European Union: European Commission Adopts e-health Action Plan

Last Updated: 23 June 2004
Article by Jackie Wong

An Action Plan which has recently been adopted by the European Commission shows how information and communication technologies can be used to deliver better quality healthcare across Europe. The "e-Health Action Plan" covers everything from electronic prescriptions and computerised health records to using new systems and services to cut waiting times and reduce errors. It is envisaged that the proposals will contribute to better healthcare at the same or lower cost.

The Action Plan sets out the objective of a "European e-Health Area" and identifies practical steps to achieve this through work on electronic health records, patient identifiers and health cards, and the faster rollout of high speed internet access for health systems to allow the full potential of e- Health to be delivered.

Member States are to develop national and regional e-Health strategies and work needs to progress to allow measurement of the impact of e- Health technologies on the quality and efficiency of services, as well as overall productivity. It is envisaged that by the end of the next decade, e- Health will have become commonplace for health professionals, patients and citizens.

The Action Plan is part of the Commission's response to the broad challenges within the EU health arena. Two other initiatives which were announced recently (see separate article, "Commission Adopts Package on Healthcare") address patient mobility and the benchmarking of national reforms in health care, long term care and social protection.

Today at least four out of five European medical practitioners have an internet connection, and a quarter of Europeans use the internet to obtain information about health matters. However, e- Health tools and solutions include products, systems and services which go beyond simply internet-based applications.

There are already plenty of examples of e-Health in action in the Member States. Health information networks, such as Denmark's medcom, are supporting the work of hospitals, pharmacies, on-call doctors, general practitioners, laboratories, and local authorities ( It can deliver substantial savings in hospital costs, speed up treatment and diagnosis and help to reduce the risk of medical errors.

In the UK, 6 million individuals have accessed NHS Direct Online ( in two years to obtain health-related information. NHS Direct Online was established in 1999 and provides health information online and access to a 24-hour nurse helpline via telephone. NHS Direct Online has put 200 touch screen kiosks in popular locations (such as NHS centres, chemists, libraries and supermarkets), equipped with printers and accessible to wheelchair users.

****************

Problems and tasks:
1/ Rewrite the e-health article from "An Action Plan" to "to be delivered.", inclusive, with "electronic health records" replaced by "digital patient records".
2/ According to the e-health article, in what year was NHS Direct Online established?
3/ Do these statements agree with the e-health article? Answer yes or no for each, quoting the deciding words. (a) The e-Health Action Plan was adopted by the European Commission. (b) Half of Europeans use the internet to obtain information about health matters. (c) The NHS Direct Online kiosks are located only in hospitals.

Data below:
****************

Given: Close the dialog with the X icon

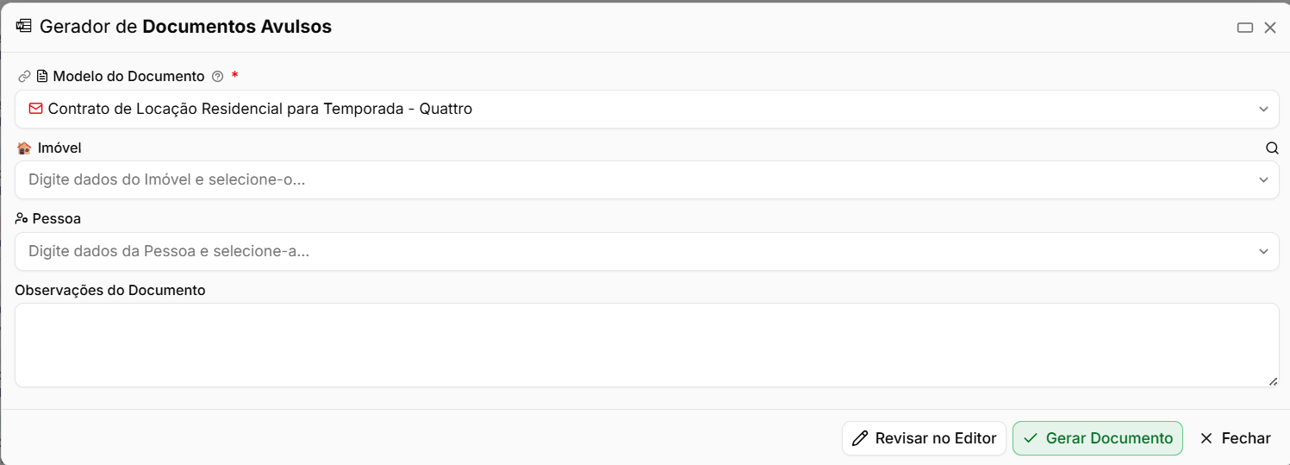Looking at the screenshot, I should click(x=1270, y=28).
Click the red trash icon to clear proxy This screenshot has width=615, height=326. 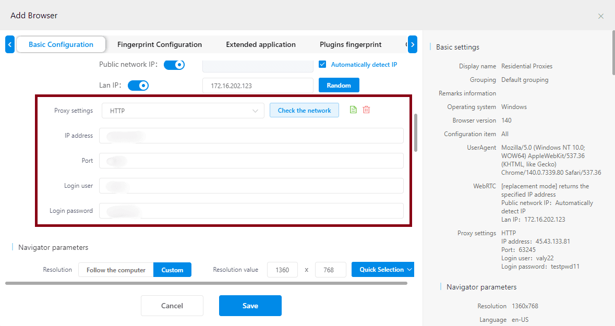(x=366, y=110)
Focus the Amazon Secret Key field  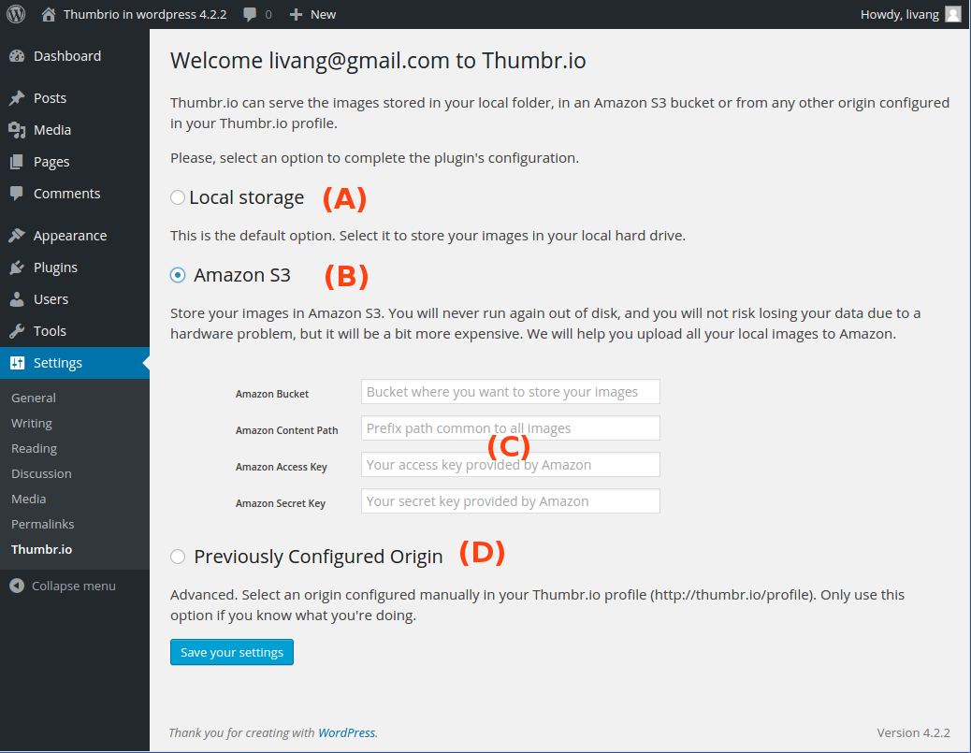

****************

Task-by-task answers:
1/
An Action Plan which has recently been adopted by the European Commission shows how information and communication technologies can be used to deliver better quality healthcare across Europe. The "e-Health Action Plan" covers everything from electronic prescriptions and computerised health records to using new systems and services to cut waiting times and reduce errors. It is envisaged that the proposals will contribute to better healthcare at the same or lower cost.

The Action Plan sets out the objective of a "European e-Health Area" and identifies practical steps to achieve this through work on digital patient records, patient identifiers and health cards, and the faster rollout of high speed internet access for health systems to allow the full potential of e- Health to be delivered.

2/ 1999

3/
(a) Yes: "An Action Plan which has recently been adopted by the European Commission"
(b) No: "a quarter of Europeans use the internet to obtain information about health matters"
(c) No: "in popular locations (such as NHS centres, chemists, libraries and supermarkets)"